Movie Review: Sanctuary (1961)

A steamy drama dealing with all manners of shocking behavior from rape and abuse to illicit love and murder, Sanctuary conjures up a thick but lumpy brew.

It's 1928 in the deep south of Mississippi, and Nancy (Odetta), a black housekeeper, is sentenced to death for murdering the infant son of her employers Temple and Gowan Stevens (Lee Remick and Bradford Dillman). Nancy seems content and accepting of her fate. On the day before the execution, Temple rushes to her father Governor Drake (Howard St. John) to appeal for a pardon. She recounts her story in flashback.

Six years prior, Temple was a young woman flirting with Gowan. He takes her out on a drunken joy ride to the backwoods, where they fall into the clutches of suave bootlegger Candy Man (Yves Montand) whose ramshackle crew includes Nancy. With Gowan passed out Temple is raped by Candy, despite Nancy's warnings. Temple anyway falls in love with her abuser and he installs her in a brothel, where she enjoys a life of blissful nihilism. Their turbulent relationship is interrupted by a fiery automobile crash, and Temple is thrown back into the clutches of domesticity with Gowan, with a lot more turmoil to come.

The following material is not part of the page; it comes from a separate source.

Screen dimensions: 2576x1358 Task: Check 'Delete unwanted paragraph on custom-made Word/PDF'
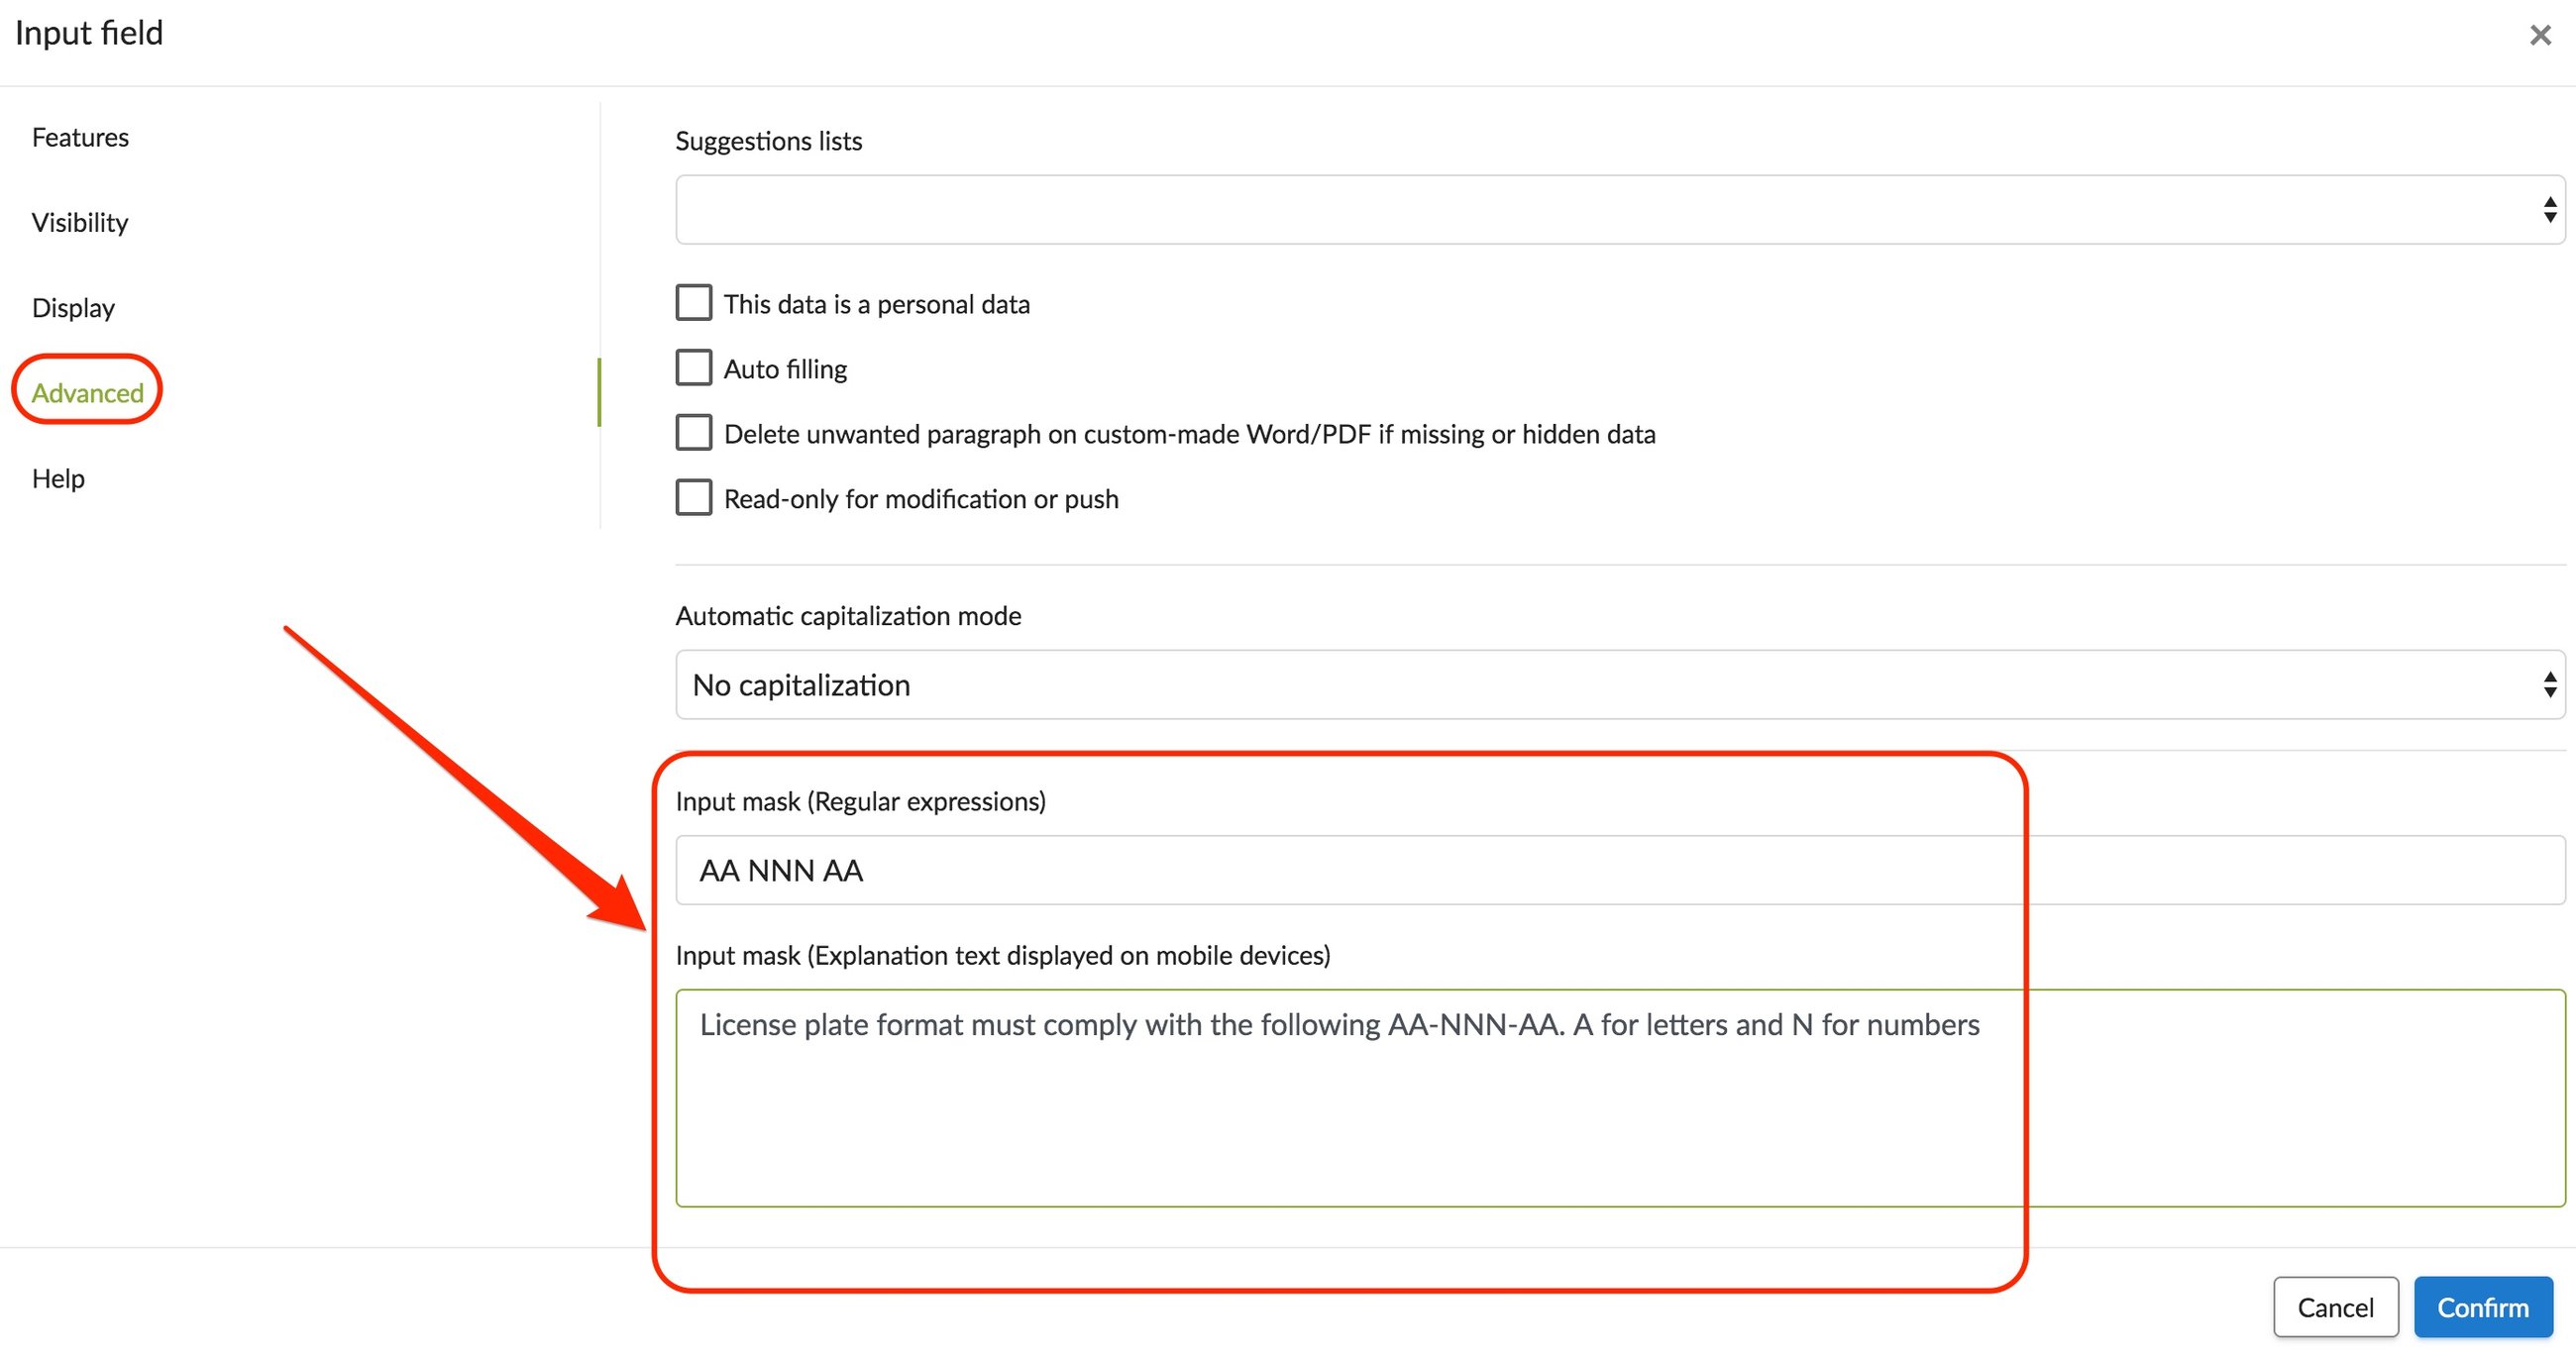pos(693,432)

William Faulkner made his reputation with the book Sanctuary, published in 1931, and the sequel Requiem for a Nun followed twenty years later. Pre-Code Hollywood took a quick crack at the first novel with 1933's scandalous The Story of Temple Drake, starring Miriam Hopkins. With the Code just beginning to wobble, the 1961 version of Sanctuary provides plenty of sizzle but cannot overcome the inherent weaknesses of the story.

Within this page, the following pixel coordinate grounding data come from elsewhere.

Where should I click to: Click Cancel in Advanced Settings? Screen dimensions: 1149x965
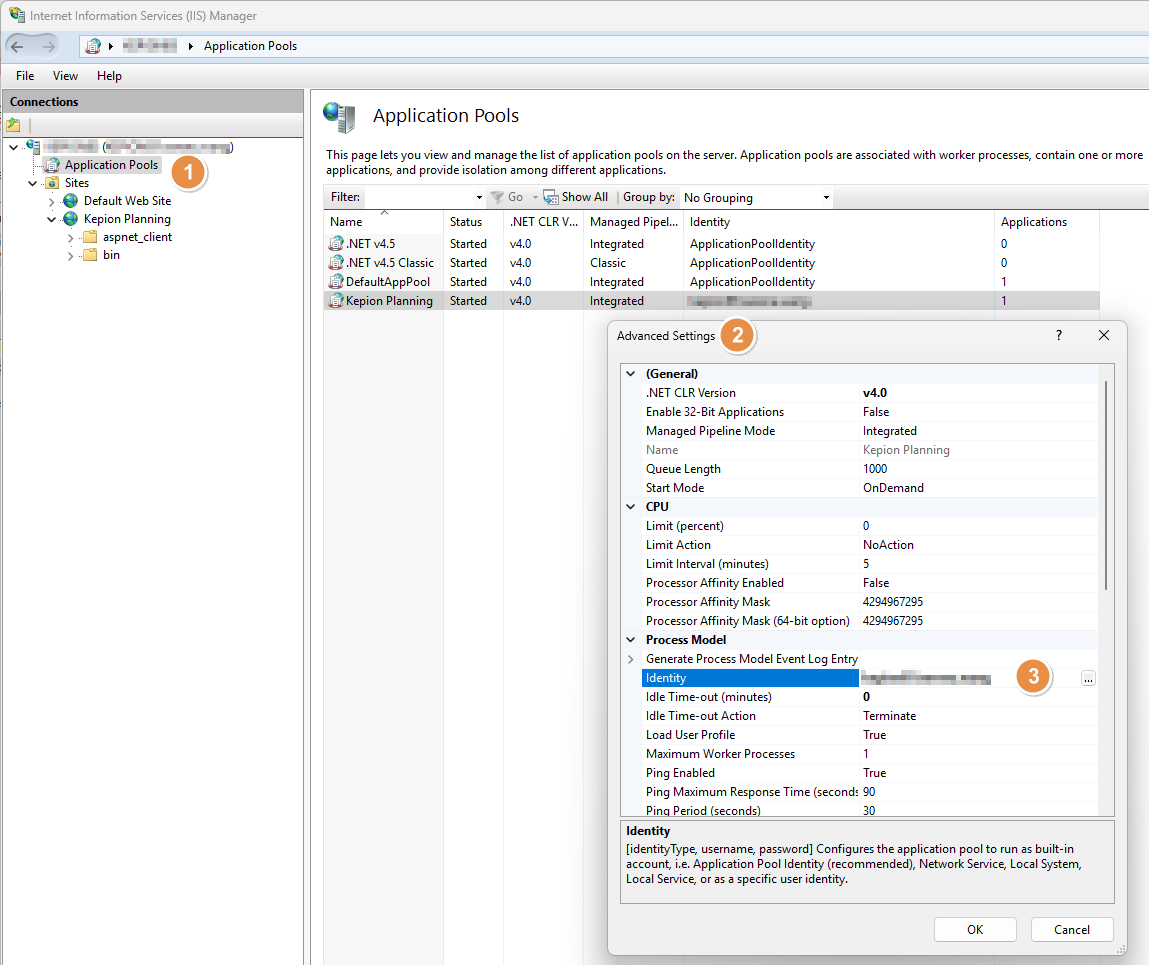click(1072, 929)
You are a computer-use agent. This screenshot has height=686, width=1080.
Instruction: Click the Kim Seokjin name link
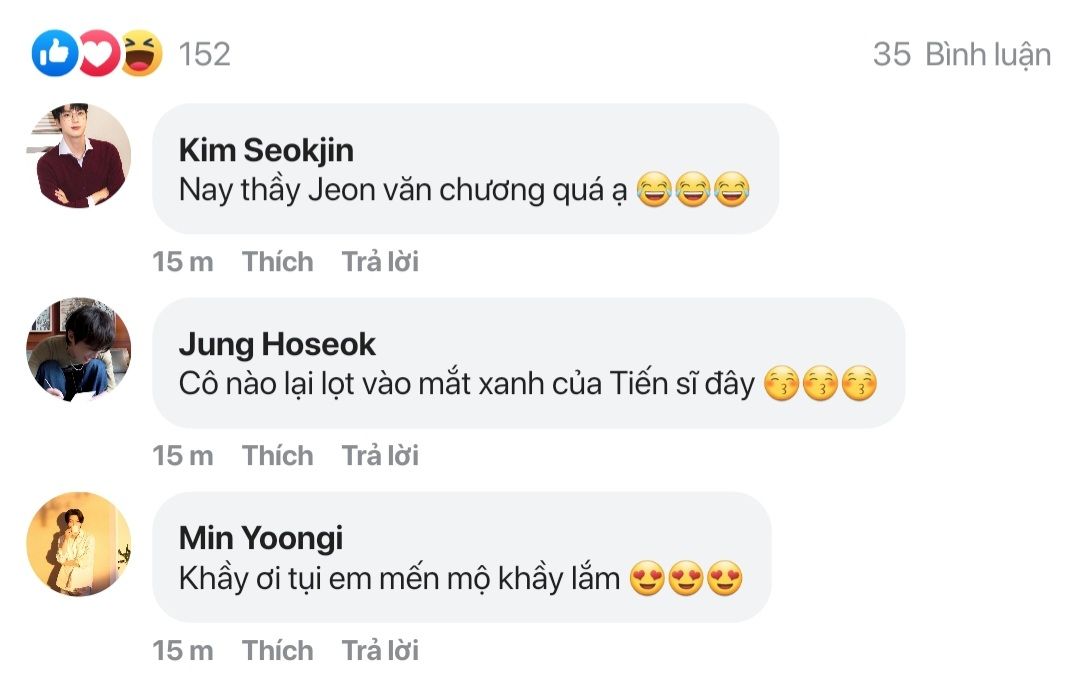[266, 150]
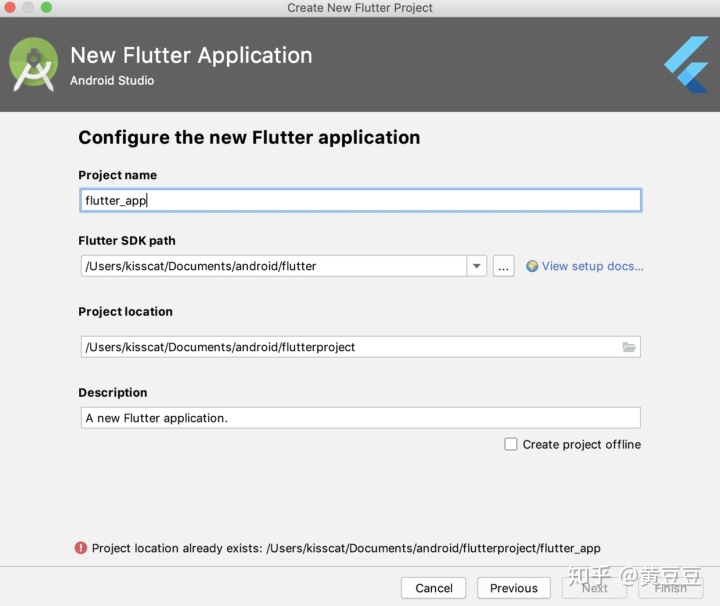This screenshot has height=606, width=720.
Task: Click the red close window button
Action: pyautogui.click(x=10, y=7)
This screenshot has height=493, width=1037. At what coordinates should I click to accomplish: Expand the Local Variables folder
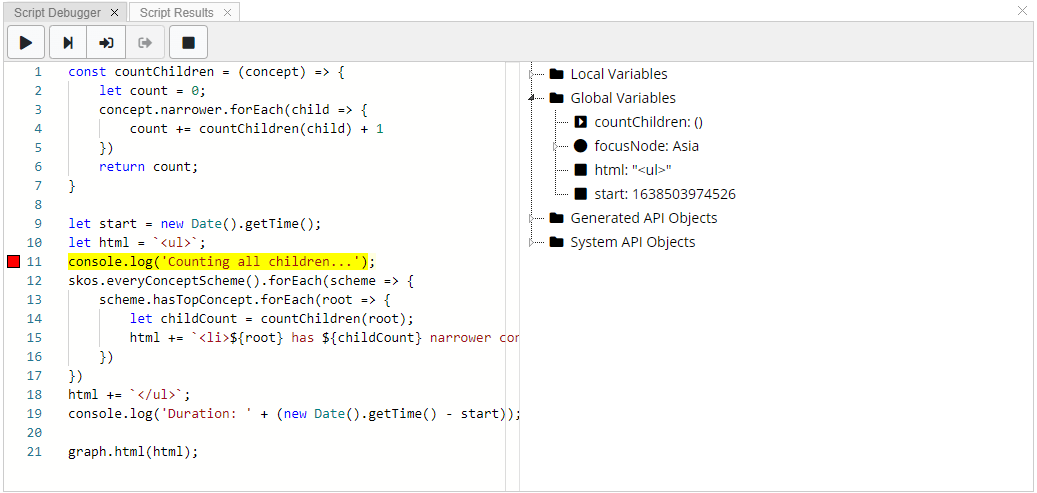click(533, 74)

Director Tony Richardson surrenders to the plot's convulsions and does not exhibit much control. The film jumps between scenes, settings and eras with jerks rather than transitions, and with insufficient character depth to cover up the cracks. A governor's daughter disappears in the backwoods and reappears living in a New Orleans brothel, and no one seems to care enough to look for her. She re-enters civilized society with no questions asked.

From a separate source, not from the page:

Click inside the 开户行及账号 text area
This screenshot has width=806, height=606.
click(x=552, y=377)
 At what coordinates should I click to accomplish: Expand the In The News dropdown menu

The psychological turmoil within Temple driving her to love a criminal like Candy as he rapes and abuses her exists only by extension, and not by any conscious script definition. The motivation for the murder of the infant, once it arrives, is much less than convincing.

Despite the shortcomings Sanctuary provides transfixing adult-level entertainment, the 90 minutes filled with memorable and stark events. Temple's full embrace of life as an exploited and kept woman is presented as a terrifying dance with darkness, Candy Man a metaphor for all that feeds the flesh and destroys the soul. Surrounded by limp drunkards like Gowan, Temple's thrill seeking search for primal masculine danger is almost understandable, and Richardson at least opens the door on the conversation as to what compels some women to seek the embrace of a reprehensible debaucher.

The backwoods scenes are excellent preludes to the characters in Deliverance, and the film takes an intriguing turn towards horror as Temple faces threats from inbred retards only for the exceptionally well dressed and seemingly out of context Candy Man to emerge as the real gateway to hell.

Lee Remick does her best with the material, but could have benefitted from more scenes to colour in her spirit. Yves Montand is all smoky menace, an almost spectral presence demanding absolute submission.

Sanctuary may lack some credibility and coherence, but it has enough substance to satisfy.